07.10.2019 14:00 di Redazione TuttoAscoliCalcio Twitter:    Vedi letture
Fonte: Corriere Adriatico
© foto di Federico Gaetano
CorrAdriatico - L'Ascoli rallenta e cede al Pescara

Per la prima volta in B l’Ascoli perde il derby casalingo con il Pescara e inanella la seconda sconfitta consecutiva. Per carità l’Ascoli resta ancora in zona playoff ma oltre al bis di sconfitte per la seconda volta gli attaccanti del Picchio restano all’asciutto. Si ha quasi la sensazione che dopo la sorpresa di inizio campionato, gli avversari abbiano capito come prendere le misure ai bianconeri che come a Cremona, salvo in qualche occasione, non sono quasi mai pericolosi. La pausa di campionato sarà proficua per ricaricare le idee e forse cambiare qualcosa tatticamente.

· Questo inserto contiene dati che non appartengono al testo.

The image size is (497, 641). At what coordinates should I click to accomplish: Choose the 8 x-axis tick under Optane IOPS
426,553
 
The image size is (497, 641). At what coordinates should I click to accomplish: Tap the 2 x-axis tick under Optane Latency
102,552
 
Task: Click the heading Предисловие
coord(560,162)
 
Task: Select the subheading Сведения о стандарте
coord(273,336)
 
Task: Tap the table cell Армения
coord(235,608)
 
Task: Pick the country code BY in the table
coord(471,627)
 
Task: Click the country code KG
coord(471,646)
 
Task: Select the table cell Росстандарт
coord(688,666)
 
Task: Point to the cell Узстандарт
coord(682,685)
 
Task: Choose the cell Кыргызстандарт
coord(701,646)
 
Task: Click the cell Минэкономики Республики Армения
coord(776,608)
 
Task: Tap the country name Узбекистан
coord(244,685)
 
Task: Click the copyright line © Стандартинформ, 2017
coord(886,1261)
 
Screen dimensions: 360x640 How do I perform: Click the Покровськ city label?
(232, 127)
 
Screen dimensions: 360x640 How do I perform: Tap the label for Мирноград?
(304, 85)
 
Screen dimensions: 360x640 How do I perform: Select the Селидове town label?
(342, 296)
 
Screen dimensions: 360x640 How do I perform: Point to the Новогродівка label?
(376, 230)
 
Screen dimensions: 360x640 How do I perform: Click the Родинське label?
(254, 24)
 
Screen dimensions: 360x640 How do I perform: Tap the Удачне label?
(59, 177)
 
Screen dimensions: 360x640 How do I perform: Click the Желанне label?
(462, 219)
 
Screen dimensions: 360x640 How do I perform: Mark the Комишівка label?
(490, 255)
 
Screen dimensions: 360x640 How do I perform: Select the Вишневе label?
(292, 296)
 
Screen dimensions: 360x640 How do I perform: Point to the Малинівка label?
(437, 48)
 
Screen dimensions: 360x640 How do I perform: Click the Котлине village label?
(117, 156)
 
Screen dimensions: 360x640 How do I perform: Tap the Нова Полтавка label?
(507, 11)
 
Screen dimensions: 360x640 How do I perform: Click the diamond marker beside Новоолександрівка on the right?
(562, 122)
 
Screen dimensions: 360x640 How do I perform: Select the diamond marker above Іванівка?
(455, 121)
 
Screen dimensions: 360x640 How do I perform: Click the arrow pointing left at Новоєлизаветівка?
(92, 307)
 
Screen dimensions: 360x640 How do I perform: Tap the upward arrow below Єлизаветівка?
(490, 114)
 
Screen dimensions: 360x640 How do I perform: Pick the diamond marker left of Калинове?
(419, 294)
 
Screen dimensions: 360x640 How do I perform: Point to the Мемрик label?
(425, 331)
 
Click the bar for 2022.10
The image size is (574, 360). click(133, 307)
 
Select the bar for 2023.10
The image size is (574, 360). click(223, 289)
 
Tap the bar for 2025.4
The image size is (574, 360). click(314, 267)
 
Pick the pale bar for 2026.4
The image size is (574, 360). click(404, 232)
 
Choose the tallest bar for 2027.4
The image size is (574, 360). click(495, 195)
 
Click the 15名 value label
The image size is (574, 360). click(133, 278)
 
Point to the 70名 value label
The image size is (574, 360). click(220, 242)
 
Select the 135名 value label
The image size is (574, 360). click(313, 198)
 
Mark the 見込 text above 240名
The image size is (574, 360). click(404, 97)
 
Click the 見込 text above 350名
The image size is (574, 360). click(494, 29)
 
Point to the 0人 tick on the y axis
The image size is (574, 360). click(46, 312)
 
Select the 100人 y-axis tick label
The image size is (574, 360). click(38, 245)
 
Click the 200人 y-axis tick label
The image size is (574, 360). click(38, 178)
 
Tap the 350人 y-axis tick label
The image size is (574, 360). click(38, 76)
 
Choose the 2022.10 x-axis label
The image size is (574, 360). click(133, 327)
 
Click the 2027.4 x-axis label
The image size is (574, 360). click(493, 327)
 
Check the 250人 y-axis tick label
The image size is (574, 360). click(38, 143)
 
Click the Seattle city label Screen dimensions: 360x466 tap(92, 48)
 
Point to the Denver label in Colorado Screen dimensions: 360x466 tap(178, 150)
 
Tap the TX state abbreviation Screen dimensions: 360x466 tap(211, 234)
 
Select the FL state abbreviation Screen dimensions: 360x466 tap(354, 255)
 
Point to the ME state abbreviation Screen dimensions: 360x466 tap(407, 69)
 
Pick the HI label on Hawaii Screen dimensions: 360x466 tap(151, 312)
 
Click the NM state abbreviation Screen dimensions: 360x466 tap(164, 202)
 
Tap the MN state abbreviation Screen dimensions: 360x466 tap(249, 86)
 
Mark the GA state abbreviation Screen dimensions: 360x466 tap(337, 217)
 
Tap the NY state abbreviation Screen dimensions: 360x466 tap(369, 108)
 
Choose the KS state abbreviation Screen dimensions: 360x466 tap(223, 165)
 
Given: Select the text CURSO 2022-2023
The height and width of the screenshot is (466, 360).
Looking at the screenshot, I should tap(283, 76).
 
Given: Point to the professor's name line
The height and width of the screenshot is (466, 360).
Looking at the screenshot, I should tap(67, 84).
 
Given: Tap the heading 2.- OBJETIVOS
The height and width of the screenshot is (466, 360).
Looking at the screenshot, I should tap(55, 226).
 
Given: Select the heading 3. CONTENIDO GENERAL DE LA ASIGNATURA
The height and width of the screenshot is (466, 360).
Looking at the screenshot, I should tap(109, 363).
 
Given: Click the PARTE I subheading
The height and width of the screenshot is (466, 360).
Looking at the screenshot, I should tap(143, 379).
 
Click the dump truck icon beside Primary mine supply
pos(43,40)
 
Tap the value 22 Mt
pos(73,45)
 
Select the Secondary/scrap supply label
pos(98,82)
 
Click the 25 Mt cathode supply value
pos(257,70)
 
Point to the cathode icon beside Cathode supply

La linea centrale Nell’Ascoli torna bomber Scamacca dopo l’infortunio mentre Zanetti, che deve fare a meno di Ardemagni e Brosco in infermeria, dopo la cocente sconfitta di Cremona rivoluziona il centrocampo: arretra Padoin sulla fascia sinistra, inserisce Piccinocchi e Gerbo e assegna le chiavi della mediana (e la fascia di capitano) al veterano Troiano. I pescaresi sanno che la fonte principale del gioco bianconero è quella testa di calda di Ninkovic che difatti martellano a turno sotto gli occhi del tollerante arbitro Aureliano sperando magari in un gesto di reazione del serbo che conta però fino a dieci prima di sbottare. I bianconeri sono più reattivi rispetto a Cremona e soprattutto più coperti con Troiano piazzato davanti alla difesa ma le ripartenze di Da Cruz sono tumultuose quanto confusionarie tanto che i padroni di casa si fanno vedere dalle parti di Fiorillo solamente a metà della ripresa su calcio piazzato. Sulla punizione di Ninkovic la palla finisce sui piedi di Gerbo che calcia forte ma centrale, Fiorillo respinge e sulla ribattuta Scamacca in rovesciata colpisce il palo. È l’unico vero sussulto del primo tempo perchè poi gli uomini di Zanetti non si rendono più pericolosi come d’altronde gli abruzzesi che impegnano Leali solamente su un tiro dalla distanza telefonato di Machin.

La beffa Nella ripresa il canovaccio della gara non cambia fino agli ultimi dieci minuti quando l’Ascoli crolla. Troiano di testa costringe Fiorillo alla deviazione in angolo, poi è Campagnaro ad anticipare di un soffio Scamacca da due passi. Ma la beffa si materializza a due minuti dalla fine quando l’Ascoli si fa infilare in contropiede e da due passi Galano insacca. Poi nei minuti di recupero Busellato su rigore raddoppia. I sogni di gloria (pero ora) meglio riporli nel cassetto.